Texas A&M University, College Station, TX

Paper No. SMASIS2013-3016, pp. V001T01A001; 10 pages
doi:10.1115/SMASIS2013-3016
From:
  • ASME 2013 Conference on Smart Materials, Adaptive Structures and Intelligent Systems
  • Volume 1: Development and Characterization of Multifunctional Materials; Modeling, Simulation and Control of Adaptive Systems; Integrated System Design and Implementation
  • Snowbird, Utah, USA, September 16–18, 2013
  • Conference Sponsors: Aerospace Division
  • ISBN: 978-0-7918-5603-1
  • Copyright © 2013 by ASME

abstract

Shape memory alloys are capable of delivering advantageous solutions to a wide range of engineering-based problems. Implementation of these solutions, however, is often complicated by the hysteretic, non-linear, thermo-mechanical behavior of the material.
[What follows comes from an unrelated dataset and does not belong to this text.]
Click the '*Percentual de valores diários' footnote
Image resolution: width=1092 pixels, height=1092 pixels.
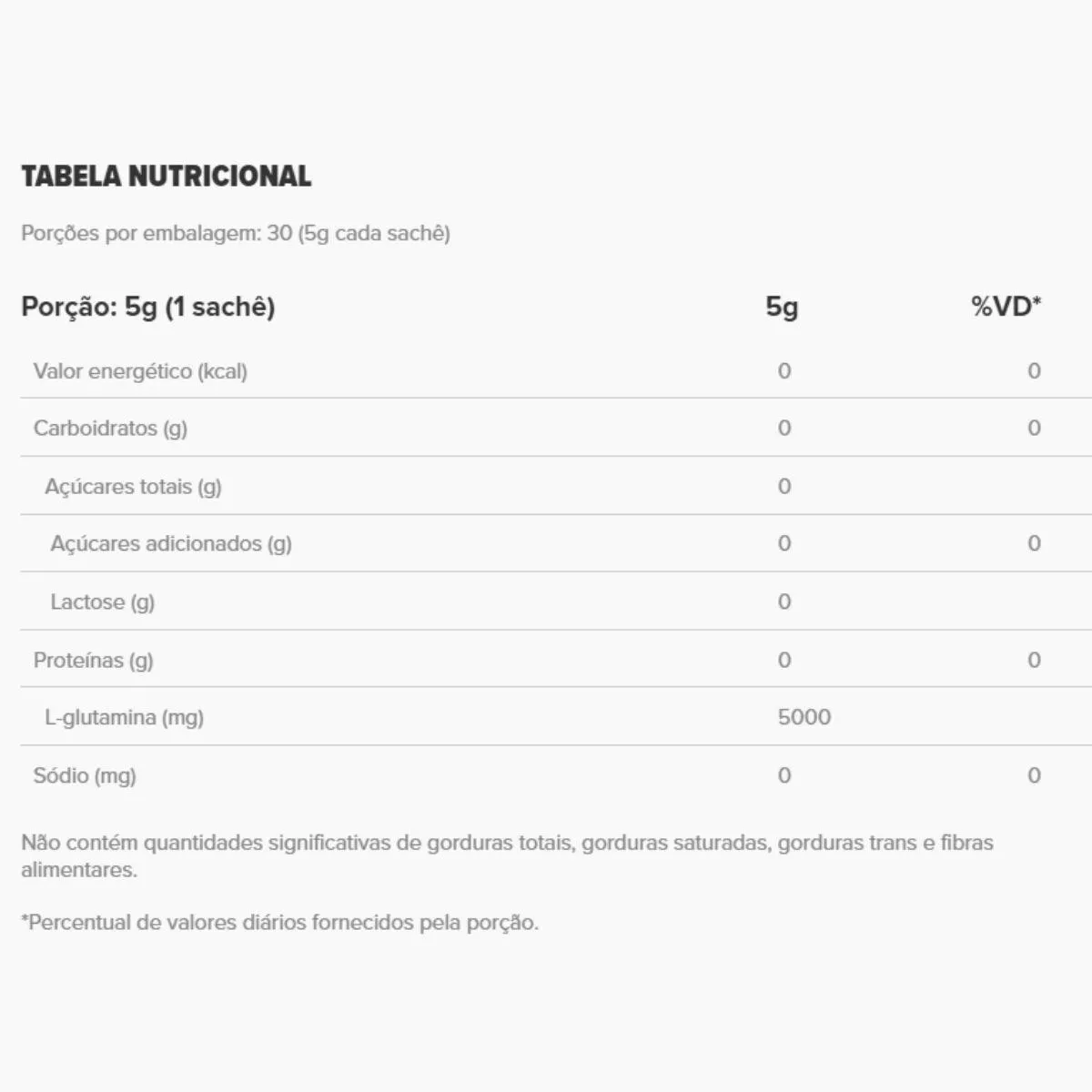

Although existing shape memory alloy constitutive models are largely accurate in describing this unique behavior, they require prior characterization of the material parameters. Consequently, before thorough modeling and simulation can occur for a shape memory alloy-based project, one must first go through the process of identifying several material parameters unique to shape memory alloys. Current characterization procedures necessitate extensive experimentation, data collection, and data processing. As a result, these methods simultaneously create a high barrier of entry for engineers new to active materials and impede the advanced study of shape memory alloy material parameter evolution. This paper develops a novel method in which computational intelligence methods are used to rapidly identify shape memory alloy material parameters. Specifically, an artificial neural network is trained to identify transformation temperatures and stress influence coefficients of given shape memory alloy specimens using strain-temperature coordinates as inputs. After generating training data through the use of a constitutive model, the resulting trained artificial neural network was used to identify parameters for a number of randomly generated theoretical shape memory alloys. Results presented in the paper show that the artificial neural network was able to rapidly identify both transformation temperatures and stress influence coefficients with satisfactory accuracy. The generation of training data was then repeated using Taguchi methods. Further results presented in the paper show that the artificial neural network trained with the Taguchi-based training data yielded improved characterization accuracy while using less training data.